Bedside prayers were a common occurrence in his hospital room. Moore noted that one of the nurses, Jessica Brock, returned one night about 15 minutes after her shift ended and said God wouldn’t let her leave.

“That nurse stood by his bedside and prayed,” Moore said. “She also prayed the day we came home ... we all held hands in a circle and she prayed.”

Moore’s husband asked Brock to pray for his wife.

“I said pray for a miracle,” she said.

Moore said her husband worked for Cotton States for more than 40 years. He was also a member and deacon of Beaver Ruin Baptist Church. They never had any children, she said, but always had dogs.

Moore shares her home with their Irish setter, Molly, and cocker spaniels, Torey and Gator. There’s also a cat named Slime.

The couple grew up in Floyd County, where they met in the fifth grade.

“He was a wonderful, wonderful husband,” she said. “He was an honest man. He loved God and he was a wonderful provider.”

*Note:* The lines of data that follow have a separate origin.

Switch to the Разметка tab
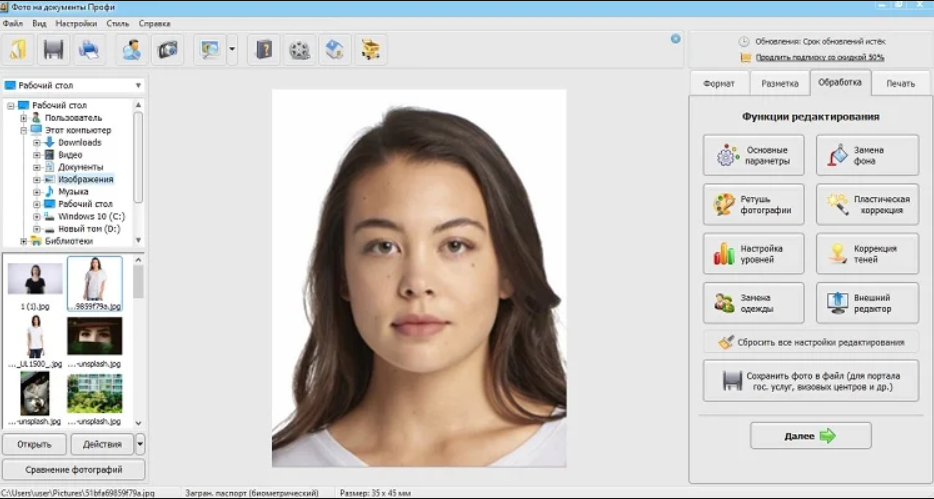The width and height of the screenshot is (934, 499). click(779, 84)
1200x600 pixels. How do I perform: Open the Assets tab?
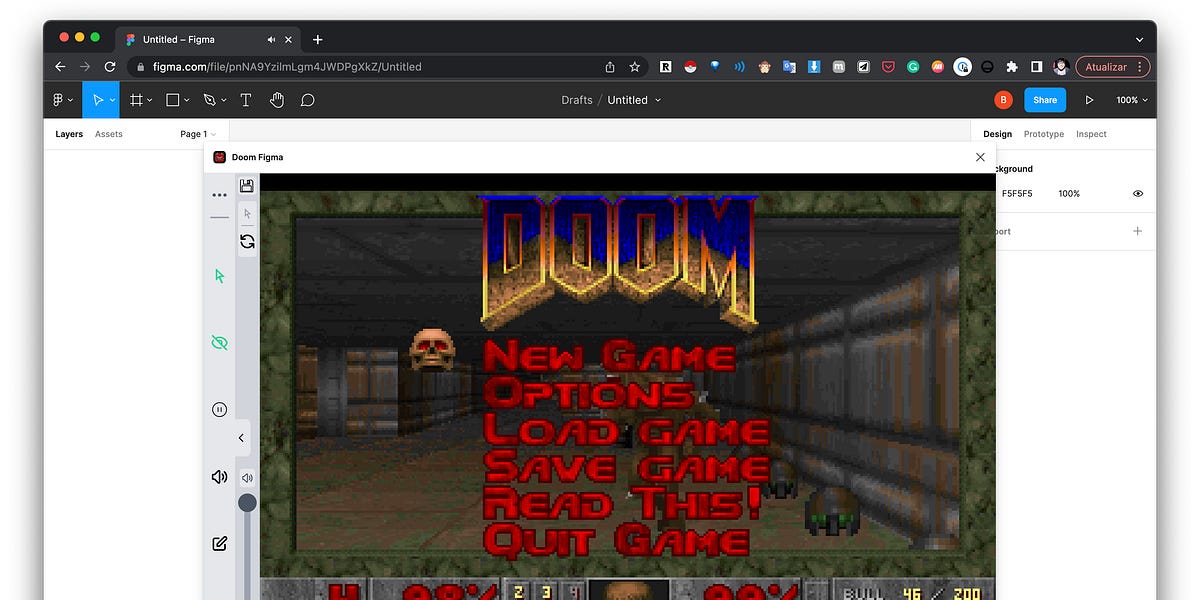point(108,133)
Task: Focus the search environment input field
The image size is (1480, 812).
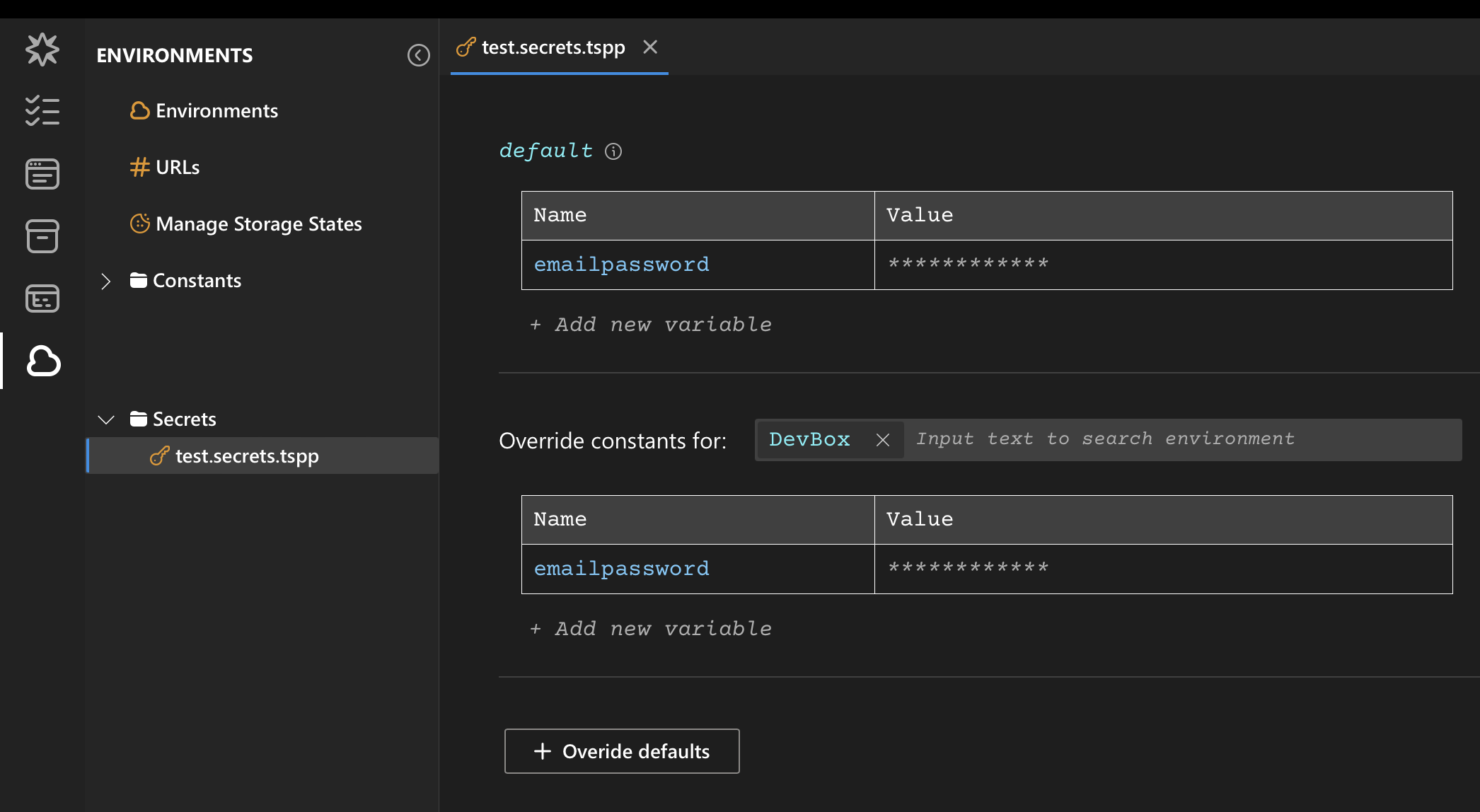Action: tap(1181, 439)
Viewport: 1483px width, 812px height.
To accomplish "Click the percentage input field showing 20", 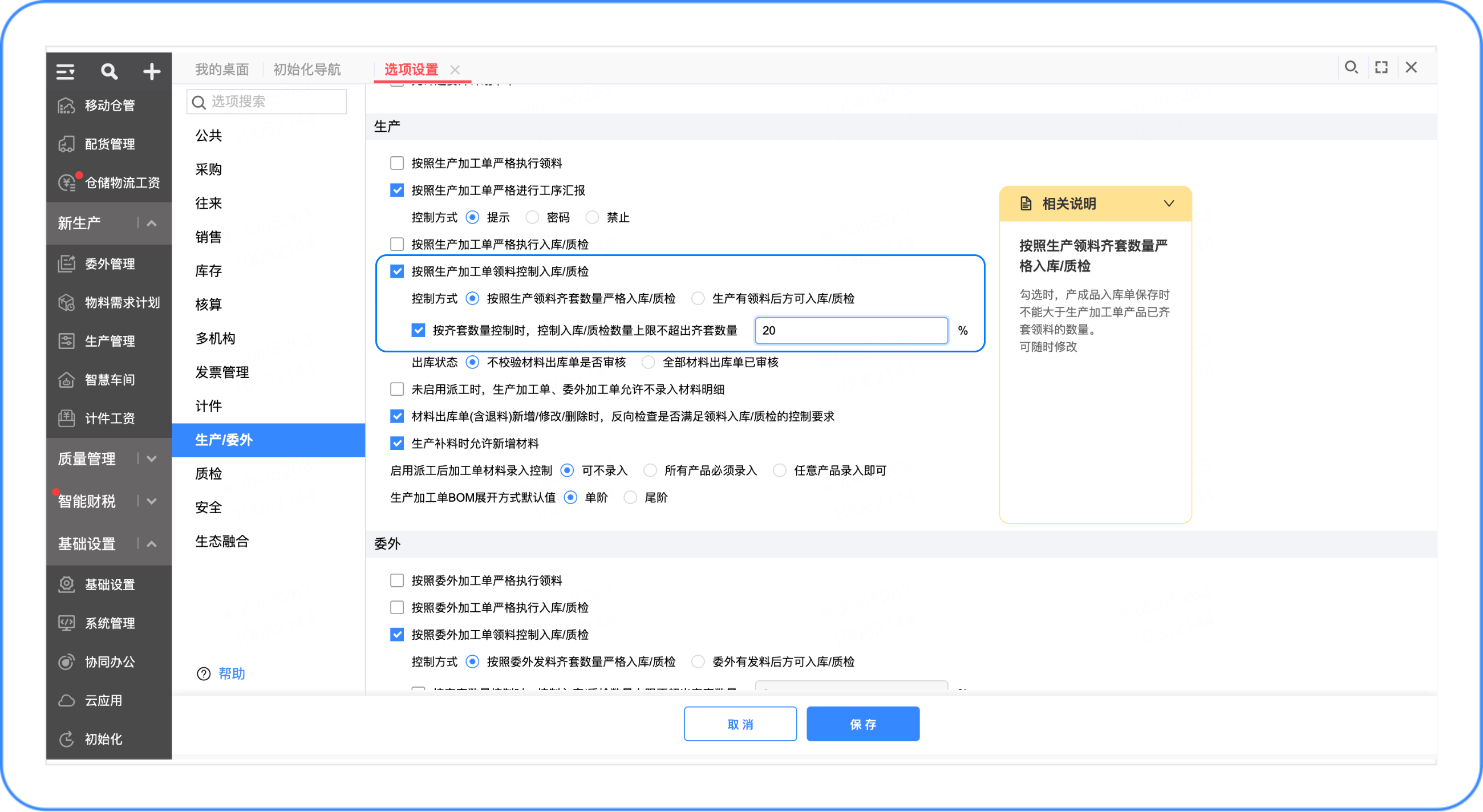I will pyautogui.click(x=851, y=331).
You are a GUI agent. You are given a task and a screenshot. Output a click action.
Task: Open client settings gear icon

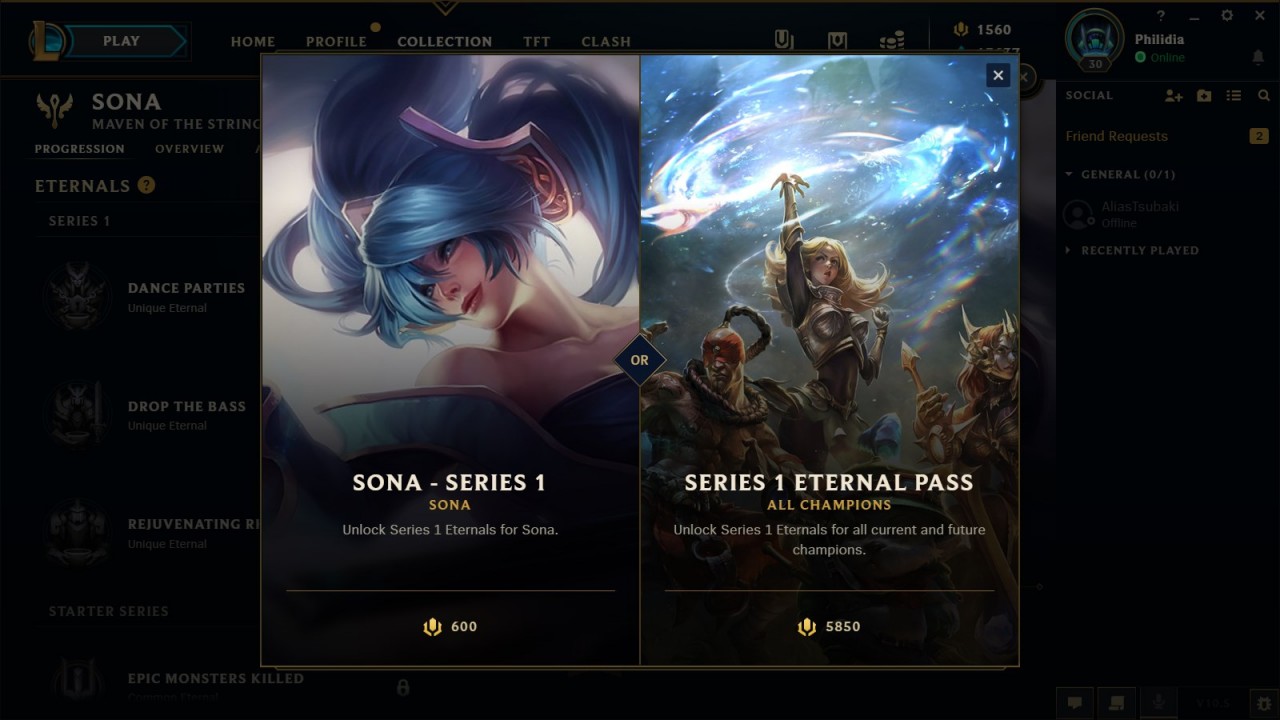(1227, 16)
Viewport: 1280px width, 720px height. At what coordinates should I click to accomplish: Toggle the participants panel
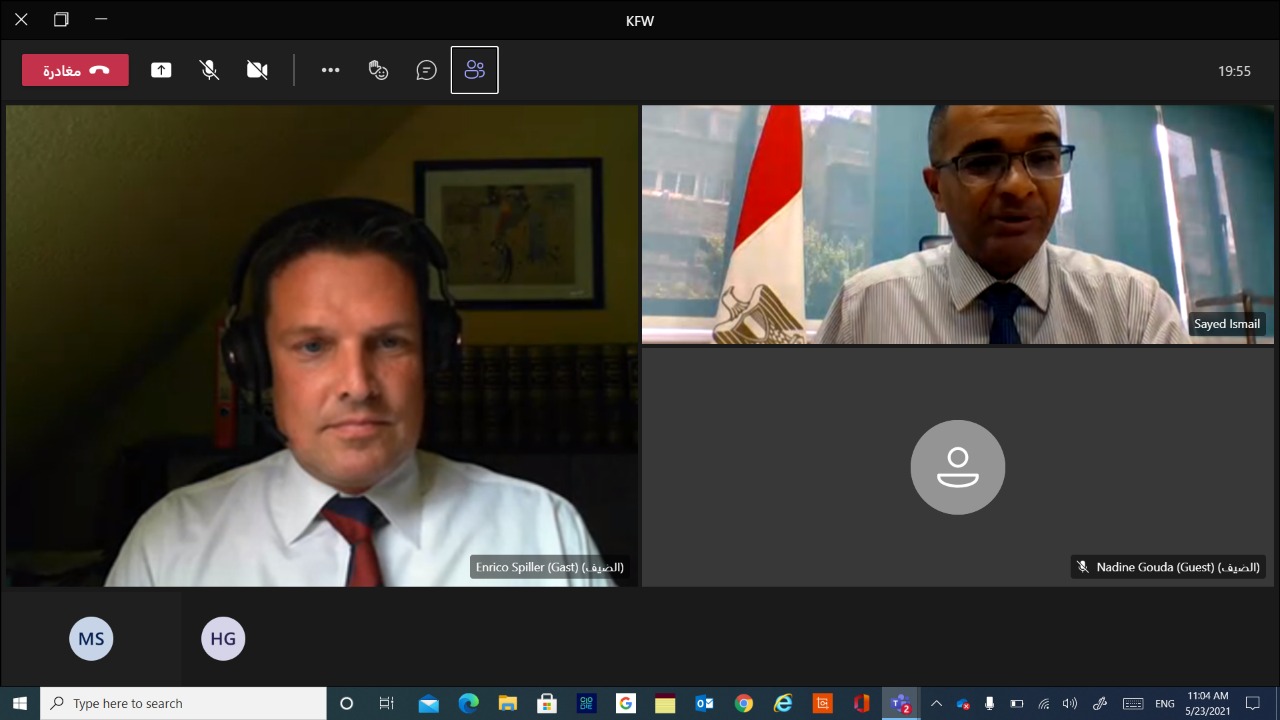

She said they also enjoyed traveling. The couple took their first major trip together in 1978 to Athens, Greece. They made another trip to the Mediterranean country in 2008.

“We traveled many, many times in between, but that was our first and last place to visit,” she said.

Though this Christmas will be different, Moore said she’ll be spending the holiday with extended family.

She said Buchanan, Jape and Herring have become lifelong friends.

After Christmas, the nurses plan to return to take down the decorations and take Moore to lunch.

“There are wonderful, kind people in this world that are ready to help in a time of need,” Moore said.